The results showed that blended film of 50:50, as well as pure CMC film, had a smooth, flat surface without crack, showing that both polymers were properly blended. Among three blend proportions of two polymers, tensile strength was greatest in 50:50 whereas this amount in proportions of 50:50, 75:25 and 25:75 was recorded 44.59, 32.82 and 26.59 MPa, respectively. These results were in line with Ghanbarzadeh et al. (2011), who indicated the quality of maize starch-based films was suited by CMC and citric acid. With decrease of CMC content in blended films the elongation rate of films significantly decreased. This can be attributed to suitable interactions of the two polymers. This is in accordance with report of Tongdeesoontorn et al. (2011) and Mu et al. (2012), who found the different contents of CMC positively affected the films properties.

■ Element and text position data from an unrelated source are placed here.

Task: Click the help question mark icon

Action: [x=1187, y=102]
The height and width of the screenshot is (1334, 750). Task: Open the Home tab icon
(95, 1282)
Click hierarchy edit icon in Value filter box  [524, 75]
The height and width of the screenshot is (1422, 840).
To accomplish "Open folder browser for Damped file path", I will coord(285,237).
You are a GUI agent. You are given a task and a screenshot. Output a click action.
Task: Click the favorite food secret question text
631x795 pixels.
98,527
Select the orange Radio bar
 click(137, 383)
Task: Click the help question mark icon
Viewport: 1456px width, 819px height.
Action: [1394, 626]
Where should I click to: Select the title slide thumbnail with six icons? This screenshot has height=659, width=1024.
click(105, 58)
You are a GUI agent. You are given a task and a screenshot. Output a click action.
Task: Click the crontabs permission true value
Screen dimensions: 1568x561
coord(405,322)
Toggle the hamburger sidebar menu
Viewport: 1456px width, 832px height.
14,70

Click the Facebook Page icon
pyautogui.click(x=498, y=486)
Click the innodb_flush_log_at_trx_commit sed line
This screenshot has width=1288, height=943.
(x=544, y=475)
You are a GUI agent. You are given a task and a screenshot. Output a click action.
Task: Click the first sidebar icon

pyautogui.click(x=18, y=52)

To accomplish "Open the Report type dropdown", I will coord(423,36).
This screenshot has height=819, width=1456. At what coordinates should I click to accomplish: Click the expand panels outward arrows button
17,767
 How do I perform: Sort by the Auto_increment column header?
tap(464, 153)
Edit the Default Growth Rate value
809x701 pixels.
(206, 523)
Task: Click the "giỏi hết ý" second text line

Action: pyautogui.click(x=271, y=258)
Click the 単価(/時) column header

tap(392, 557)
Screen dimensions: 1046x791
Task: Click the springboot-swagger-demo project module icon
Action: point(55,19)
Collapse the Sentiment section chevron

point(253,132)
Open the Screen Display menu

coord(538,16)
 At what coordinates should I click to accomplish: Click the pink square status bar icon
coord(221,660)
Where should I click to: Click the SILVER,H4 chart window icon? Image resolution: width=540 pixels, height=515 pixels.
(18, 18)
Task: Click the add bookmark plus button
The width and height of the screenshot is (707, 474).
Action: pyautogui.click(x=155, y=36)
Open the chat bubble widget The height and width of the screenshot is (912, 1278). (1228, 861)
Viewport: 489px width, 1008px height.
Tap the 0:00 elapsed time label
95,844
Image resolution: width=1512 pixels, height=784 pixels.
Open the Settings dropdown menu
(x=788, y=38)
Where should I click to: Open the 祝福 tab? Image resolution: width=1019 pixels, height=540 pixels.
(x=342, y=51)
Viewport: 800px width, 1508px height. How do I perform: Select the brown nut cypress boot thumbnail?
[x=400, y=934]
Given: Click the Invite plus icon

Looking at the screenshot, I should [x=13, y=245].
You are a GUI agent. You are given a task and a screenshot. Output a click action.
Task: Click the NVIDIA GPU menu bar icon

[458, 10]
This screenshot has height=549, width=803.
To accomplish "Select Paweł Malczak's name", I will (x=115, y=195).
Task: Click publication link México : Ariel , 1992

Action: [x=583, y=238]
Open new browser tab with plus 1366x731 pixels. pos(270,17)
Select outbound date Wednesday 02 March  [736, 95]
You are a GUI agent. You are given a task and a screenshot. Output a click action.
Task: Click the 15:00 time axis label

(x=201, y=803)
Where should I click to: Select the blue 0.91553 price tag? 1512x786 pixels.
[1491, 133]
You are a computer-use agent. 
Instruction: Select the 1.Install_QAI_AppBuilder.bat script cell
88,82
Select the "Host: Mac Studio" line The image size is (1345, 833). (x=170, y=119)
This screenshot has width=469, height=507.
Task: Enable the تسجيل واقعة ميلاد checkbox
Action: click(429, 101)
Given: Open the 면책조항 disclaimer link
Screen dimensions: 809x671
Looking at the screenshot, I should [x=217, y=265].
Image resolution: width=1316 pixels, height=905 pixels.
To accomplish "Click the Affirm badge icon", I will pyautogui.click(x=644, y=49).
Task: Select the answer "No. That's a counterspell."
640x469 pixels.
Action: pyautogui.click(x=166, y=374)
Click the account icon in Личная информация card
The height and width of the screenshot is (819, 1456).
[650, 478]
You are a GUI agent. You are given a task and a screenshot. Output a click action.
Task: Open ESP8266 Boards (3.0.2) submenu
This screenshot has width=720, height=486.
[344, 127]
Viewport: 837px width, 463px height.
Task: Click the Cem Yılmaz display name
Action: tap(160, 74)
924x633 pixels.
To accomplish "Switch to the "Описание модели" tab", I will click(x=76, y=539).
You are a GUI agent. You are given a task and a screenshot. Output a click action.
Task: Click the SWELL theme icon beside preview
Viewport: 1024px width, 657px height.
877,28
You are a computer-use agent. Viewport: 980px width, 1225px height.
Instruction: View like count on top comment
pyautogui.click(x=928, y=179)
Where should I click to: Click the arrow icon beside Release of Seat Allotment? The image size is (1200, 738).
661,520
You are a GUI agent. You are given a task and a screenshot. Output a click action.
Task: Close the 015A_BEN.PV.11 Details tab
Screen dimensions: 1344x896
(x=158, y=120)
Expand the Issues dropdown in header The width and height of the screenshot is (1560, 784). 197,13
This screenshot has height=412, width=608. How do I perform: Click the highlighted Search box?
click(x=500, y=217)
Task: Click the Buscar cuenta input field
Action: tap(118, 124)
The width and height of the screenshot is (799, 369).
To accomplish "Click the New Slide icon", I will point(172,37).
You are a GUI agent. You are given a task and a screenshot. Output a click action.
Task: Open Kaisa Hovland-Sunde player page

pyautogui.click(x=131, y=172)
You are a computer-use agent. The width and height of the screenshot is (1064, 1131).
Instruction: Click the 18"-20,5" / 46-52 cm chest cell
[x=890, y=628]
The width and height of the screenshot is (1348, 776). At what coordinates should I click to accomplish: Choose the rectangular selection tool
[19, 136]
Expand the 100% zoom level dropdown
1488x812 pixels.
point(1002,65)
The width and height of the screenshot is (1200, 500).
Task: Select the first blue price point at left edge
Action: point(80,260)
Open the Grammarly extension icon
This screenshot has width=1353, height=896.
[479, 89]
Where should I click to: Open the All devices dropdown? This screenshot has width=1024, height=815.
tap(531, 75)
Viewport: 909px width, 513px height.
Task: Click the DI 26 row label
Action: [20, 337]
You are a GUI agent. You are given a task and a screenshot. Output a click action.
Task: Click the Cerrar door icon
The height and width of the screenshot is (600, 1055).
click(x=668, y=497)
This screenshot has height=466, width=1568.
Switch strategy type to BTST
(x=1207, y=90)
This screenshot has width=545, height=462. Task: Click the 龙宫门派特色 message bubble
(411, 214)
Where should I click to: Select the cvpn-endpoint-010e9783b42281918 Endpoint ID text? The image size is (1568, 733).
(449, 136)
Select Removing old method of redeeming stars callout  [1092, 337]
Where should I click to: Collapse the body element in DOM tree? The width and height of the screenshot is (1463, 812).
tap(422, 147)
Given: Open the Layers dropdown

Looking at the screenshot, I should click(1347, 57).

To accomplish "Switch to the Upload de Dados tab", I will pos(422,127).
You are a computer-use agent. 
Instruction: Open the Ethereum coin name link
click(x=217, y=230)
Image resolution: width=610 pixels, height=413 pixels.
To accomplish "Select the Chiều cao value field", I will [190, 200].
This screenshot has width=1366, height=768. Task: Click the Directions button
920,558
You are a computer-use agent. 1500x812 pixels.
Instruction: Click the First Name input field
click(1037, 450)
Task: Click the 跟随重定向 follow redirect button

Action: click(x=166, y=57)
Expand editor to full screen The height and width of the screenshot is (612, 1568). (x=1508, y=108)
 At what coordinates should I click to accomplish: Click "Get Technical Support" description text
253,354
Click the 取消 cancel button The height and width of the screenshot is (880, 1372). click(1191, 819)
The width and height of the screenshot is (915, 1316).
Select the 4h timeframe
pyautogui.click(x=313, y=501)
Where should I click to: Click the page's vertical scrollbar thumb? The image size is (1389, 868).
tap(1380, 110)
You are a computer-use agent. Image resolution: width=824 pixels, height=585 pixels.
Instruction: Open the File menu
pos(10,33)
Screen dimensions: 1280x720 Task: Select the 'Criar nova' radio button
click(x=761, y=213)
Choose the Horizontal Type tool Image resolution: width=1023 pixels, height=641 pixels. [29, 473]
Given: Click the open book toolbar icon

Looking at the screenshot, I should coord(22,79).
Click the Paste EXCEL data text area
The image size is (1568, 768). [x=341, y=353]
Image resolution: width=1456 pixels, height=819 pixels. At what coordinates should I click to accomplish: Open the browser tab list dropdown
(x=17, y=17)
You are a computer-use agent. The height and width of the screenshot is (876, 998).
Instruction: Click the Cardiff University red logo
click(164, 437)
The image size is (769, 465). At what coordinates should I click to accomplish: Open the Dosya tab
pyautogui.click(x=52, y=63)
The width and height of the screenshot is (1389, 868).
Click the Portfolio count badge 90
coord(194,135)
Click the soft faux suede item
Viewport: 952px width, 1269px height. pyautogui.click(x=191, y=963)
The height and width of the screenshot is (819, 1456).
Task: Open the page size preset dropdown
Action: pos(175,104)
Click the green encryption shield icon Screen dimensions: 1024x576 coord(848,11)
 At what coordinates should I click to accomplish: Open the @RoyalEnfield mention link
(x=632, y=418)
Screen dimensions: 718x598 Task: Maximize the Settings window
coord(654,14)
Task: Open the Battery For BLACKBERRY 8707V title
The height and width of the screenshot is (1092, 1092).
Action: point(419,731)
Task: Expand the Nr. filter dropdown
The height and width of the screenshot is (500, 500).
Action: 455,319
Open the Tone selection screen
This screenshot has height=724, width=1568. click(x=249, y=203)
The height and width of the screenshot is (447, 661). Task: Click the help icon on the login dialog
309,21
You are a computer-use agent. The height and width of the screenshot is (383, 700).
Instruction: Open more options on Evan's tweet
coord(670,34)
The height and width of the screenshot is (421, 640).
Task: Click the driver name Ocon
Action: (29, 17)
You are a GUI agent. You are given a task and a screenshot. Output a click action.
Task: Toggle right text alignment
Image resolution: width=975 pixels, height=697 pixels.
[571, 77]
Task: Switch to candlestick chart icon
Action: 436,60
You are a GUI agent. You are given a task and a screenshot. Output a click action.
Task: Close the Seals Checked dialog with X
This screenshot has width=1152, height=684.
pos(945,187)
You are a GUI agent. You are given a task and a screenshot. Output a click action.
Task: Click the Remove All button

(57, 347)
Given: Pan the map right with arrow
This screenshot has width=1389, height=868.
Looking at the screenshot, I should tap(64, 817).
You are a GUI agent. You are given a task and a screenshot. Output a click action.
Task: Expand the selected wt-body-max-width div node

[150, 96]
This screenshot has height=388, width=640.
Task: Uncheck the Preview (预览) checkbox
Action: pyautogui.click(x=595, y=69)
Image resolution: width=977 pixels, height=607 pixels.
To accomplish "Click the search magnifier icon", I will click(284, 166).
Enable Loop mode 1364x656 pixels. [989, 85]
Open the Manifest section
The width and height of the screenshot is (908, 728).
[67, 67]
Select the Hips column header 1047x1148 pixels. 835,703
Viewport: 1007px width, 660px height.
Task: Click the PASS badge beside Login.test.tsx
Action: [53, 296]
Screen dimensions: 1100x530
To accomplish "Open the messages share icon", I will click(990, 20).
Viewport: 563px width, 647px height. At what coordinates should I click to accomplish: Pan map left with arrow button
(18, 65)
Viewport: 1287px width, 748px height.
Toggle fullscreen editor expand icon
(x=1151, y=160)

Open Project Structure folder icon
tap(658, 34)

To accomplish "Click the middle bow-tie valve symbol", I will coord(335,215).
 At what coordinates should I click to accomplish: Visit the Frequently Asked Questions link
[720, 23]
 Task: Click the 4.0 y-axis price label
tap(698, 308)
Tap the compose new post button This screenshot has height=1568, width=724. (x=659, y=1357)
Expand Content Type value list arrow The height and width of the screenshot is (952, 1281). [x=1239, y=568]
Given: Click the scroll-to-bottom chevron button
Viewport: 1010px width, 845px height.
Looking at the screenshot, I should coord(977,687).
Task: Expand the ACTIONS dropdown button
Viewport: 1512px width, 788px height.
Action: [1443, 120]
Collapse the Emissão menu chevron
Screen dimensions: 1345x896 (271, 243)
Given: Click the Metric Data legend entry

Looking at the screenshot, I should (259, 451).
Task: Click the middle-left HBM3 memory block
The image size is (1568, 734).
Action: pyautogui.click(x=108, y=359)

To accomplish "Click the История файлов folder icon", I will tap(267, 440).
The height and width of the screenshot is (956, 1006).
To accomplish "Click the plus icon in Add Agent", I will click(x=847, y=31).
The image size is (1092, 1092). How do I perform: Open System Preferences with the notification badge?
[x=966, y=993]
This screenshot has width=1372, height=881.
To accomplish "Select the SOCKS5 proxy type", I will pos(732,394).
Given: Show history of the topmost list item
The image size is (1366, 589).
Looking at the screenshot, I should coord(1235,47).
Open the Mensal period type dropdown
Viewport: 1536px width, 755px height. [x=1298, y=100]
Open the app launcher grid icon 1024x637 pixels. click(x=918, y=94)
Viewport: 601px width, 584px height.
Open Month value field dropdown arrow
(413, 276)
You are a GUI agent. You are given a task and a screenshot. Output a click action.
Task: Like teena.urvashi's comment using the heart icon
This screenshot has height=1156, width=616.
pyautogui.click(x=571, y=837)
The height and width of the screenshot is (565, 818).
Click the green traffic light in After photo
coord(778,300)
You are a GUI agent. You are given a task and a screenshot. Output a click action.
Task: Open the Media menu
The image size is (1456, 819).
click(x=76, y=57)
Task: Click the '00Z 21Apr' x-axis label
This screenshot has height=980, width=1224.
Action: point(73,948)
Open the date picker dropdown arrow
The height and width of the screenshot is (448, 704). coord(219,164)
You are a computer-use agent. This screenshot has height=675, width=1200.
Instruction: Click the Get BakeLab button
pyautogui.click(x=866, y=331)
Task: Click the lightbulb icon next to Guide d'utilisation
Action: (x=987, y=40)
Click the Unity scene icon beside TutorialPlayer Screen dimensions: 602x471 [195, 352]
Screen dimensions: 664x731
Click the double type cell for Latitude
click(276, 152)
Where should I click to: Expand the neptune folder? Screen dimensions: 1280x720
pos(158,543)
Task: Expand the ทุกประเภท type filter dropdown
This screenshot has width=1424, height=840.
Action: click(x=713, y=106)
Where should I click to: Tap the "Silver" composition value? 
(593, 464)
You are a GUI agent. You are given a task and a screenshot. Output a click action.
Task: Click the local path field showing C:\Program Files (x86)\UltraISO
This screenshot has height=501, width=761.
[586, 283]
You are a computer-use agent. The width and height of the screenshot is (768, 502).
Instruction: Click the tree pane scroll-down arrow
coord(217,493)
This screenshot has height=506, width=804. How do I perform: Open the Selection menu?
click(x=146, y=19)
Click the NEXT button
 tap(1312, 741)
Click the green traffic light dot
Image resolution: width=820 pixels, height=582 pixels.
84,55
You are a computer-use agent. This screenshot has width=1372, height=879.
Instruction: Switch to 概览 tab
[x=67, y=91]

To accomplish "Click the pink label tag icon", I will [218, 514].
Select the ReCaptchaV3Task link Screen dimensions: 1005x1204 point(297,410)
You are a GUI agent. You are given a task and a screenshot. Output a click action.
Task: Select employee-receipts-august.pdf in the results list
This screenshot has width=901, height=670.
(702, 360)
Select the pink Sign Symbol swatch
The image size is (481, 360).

Water vapor permeability was of better status at 50:50 and 25:75 than at 75:25. Solubility in water did not differ among three blend films but it had better conditions in pure CMC film whereas the blend films showed a decrease about 52 to 58% in solubility compared to the pure CMC film. The results of our research is consistent with findings of Tong et al. (2008), who investigated preparation and properties of pullulan -alginate- CMC blend films. The decrease of solubility can probably be due to proper interactions between CMC and tragacanth. Likewise, blending two polymers at different proportions decreased the moisture content of films. It can be stated that because of the linkages between tragacanth and carboxymethyl cellulose polymer chains, a compact structure has been created that not allows water molecules to presence and thus leads to a reduction in moisture content of films. This is in accordance with findings of Gutierrez et al. (2012), who reported that the increase of leaf extract in plant of murta improved the quality properties of the CMC films. Generally, from this investigation it is deduced that blending the two polymers in different proportions can improve some physico-chemical properties of the CMC- tragacanth edible film.